What this task involves
Please give back all the records exactly, but keep the pictures out.

[Stored items]

-----

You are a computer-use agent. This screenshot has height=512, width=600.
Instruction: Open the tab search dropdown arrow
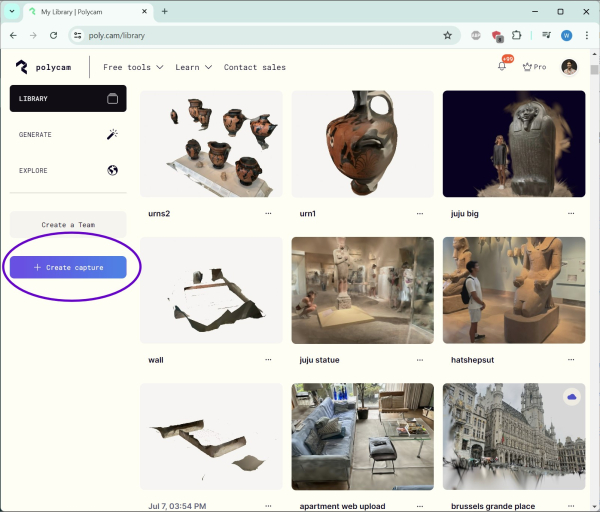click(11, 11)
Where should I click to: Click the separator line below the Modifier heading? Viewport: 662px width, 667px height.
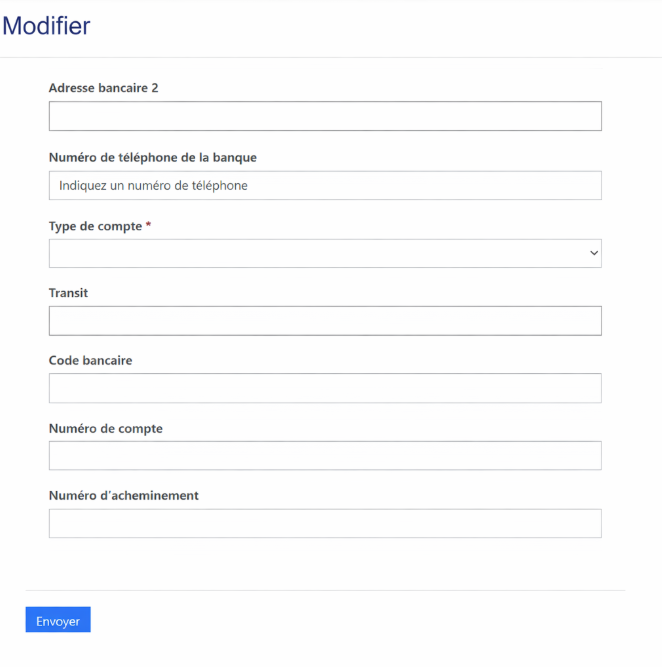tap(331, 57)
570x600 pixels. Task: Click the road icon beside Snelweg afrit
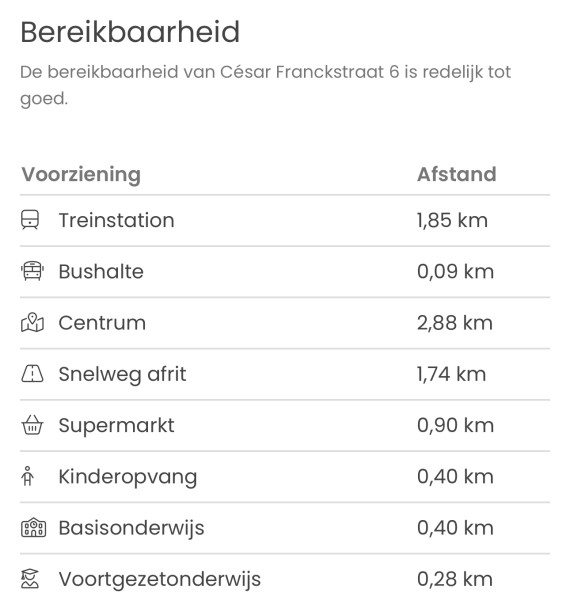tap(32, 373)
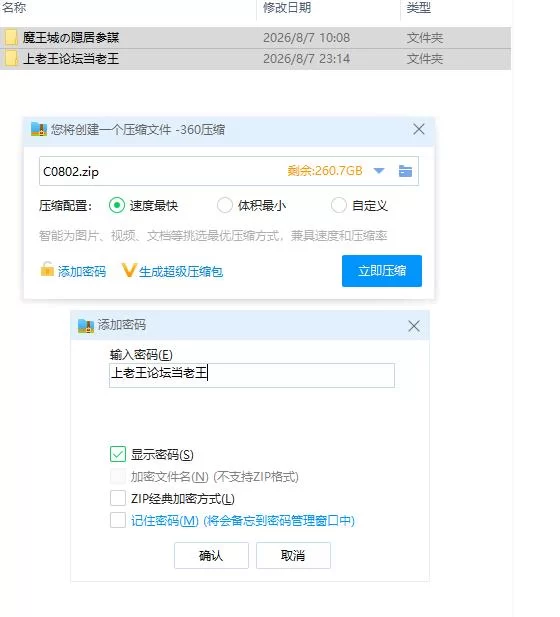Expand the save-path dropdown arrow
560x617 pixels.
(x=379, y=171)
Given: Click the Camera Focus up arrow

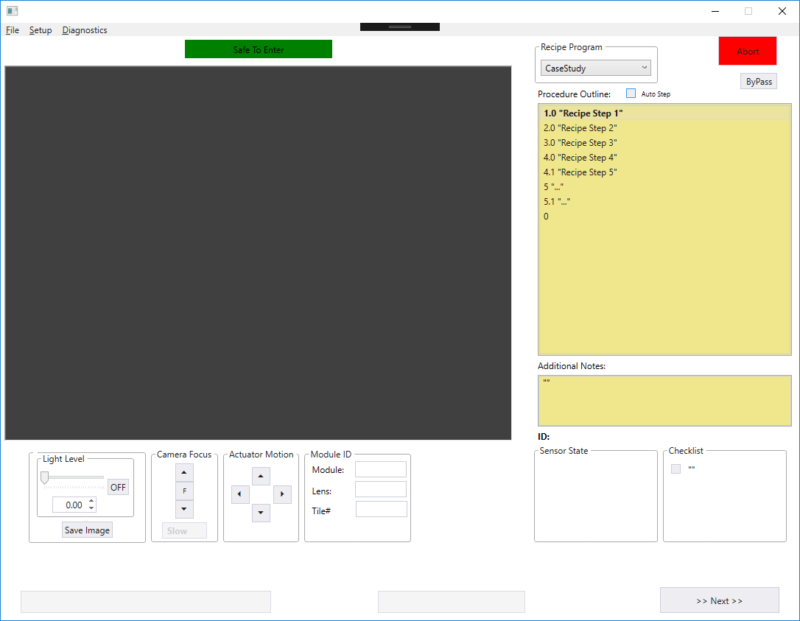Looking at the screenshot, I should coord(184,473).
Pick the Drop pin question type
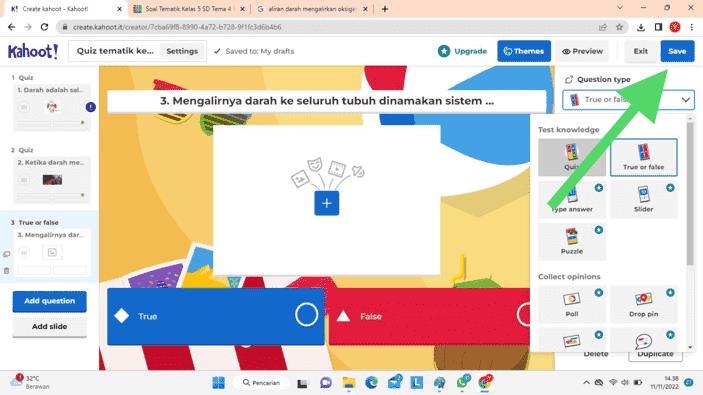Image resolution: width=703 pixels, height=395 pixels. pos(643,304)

-----

The answer
You are a computer-use agent. This screenshot has height=512, width=600.
Instruction: Open the tab search dropdown arrow
click(11, 11)
Where should I click to: Click the separator line below the Modifier heading? Viewport: 662px width, 667px height.
tap(331, 57)
570x600 pixels. Task: Click the road icon beside Snelweg afrit
tap(32, 373)
Expand the save-path dropdown arrow
560x617 pixels.
(x=379, y=171)
Given: Click the Camera Focus up arrow

Looking at the screenshot, I should coord(184,473).
Pick the Drop pin question type
Image resolution: width=703 pixels, height=395 pixels. pos(643,304)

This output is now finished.